Our main argument centers around the requirement for a machine-actionable Rosetta Stone Framework for (meta)data, which addresses terminological and propositional interoperability. This framework leverages reference terms and reference schemata as an interlingua to establish term mappings and schema crosswalks, facilitating cognitive and semantic interoperability. The emphasis lies on a modeling paradigm that enables machine-interpretability of (meta)data, prioritizing their findability and interoperability over reasoning capabilities. This prioritization opens up new avenues for modeling by shifting away from the paradigm frequently applied in science that focuses on modeling a human-independent reality. Instead, the Rosetta Modeling Paradigm models the structure of statements to enhance efficient and reliable information communication.

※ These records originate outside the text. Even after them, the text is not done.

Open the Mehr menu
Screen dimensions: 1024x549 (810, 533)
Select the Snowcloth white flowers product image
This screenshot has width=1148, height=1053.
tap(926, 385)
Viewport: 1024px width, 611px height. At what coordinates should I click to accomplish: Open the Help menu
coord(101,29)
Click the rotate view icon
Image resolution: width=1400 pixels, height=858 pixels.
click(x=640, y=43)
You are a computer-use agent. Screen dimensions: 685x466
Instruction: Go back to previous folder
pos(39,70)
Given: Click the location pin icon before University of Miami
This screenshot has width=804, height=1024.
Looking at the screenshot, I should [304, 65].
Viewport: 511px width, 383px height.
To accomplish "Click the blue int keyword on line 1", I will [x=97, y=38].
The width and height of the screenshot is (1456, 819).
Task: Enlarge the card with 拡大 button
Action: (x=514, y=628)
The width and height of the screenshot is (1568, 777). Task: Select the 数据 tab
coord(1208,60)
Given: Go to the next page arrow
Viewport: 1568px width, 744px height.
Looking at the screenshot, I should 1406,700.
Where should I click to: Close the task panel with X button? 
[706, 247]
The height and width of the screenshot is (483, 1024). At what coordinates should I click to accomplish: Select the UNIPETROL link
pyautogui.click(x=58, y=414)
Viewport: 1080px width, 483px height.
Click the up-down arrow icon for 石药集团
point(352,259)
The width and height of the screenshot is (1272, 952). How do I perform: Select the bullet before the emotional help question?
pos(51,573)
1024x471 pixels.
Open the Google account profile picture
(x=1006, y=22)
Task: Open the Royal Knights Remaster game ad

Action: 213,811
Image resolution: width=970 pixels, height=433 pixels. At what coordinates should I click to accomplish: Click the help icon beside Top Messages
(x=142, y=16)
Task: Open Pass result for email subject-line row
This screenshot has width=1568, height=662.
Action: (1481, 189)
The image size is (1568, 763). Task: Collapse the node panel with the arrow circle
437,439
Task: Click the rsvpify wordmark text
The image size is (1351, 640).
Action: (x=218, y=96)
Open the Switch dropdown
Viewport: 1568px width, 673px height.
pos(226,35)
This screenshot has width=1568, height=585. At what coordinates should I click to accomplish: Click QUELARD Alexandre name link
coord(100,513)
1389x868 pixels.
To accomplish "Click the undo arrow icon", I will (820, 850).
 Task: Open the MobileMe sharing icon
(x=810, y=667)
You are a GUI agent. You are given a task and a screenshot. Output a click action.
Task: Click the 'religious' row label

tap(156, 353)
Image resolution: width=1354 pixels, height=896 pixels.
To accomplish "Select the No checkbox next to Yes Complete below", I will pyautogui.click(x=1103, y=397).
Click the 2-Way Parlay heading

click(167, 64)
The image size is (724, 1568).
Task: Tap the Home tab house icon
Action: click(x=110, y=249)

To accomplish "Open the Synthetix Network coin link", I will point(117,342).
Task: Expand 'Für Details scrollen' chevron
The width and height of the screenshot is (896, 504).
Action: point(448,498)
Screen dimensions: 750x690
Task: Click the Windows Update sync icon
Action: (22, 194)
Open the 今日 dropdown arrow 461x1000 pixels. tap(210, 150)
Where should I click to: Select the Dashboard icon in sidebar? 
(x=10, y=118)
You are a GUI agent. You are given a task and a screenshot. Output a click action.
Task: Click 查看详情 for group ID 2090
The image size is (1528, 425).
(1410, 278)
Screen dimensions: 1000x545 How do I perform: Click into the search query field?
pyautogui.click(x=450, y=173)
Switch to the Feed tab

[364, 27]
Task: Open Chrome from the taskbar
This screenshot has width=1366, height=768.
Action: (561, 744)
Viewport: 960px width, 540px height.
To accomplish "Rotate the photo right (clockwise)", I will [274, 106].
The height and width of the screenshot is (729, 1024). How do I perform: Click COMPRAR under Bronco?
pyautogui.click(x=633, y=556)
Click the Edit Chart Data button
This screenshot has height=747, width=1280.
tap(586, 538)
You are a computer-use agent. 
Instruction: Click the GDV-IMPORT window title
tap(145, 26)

We propose two alternative versions of a Rosetta Modeling Approach: a minimal light version and a full version that supports versioning of statements and tracks the editing history of each statement within a knowledge graph. Furthermore, we discuss the specifications for a Rosetta Editor, a tool that will allow domain experts to create new reference schemata without requiring expertise in semantics or computer science. The Rosetta Editor will also enable the specification of display templates for human-readable text-based and graph-based representation of (meta)data.


Additionally, we propose a Rosetta Query Builder that allows users to write queries without the need for a graph query language. Finally, we provide an overview of the Rosetta Framework and explore related work in the field before presenting our concluding remarks.


It is important to note that this paper represents conceptual work and serves as a foundation for future development, testing, and implementation of the envisioned Rosetta Stone Framework.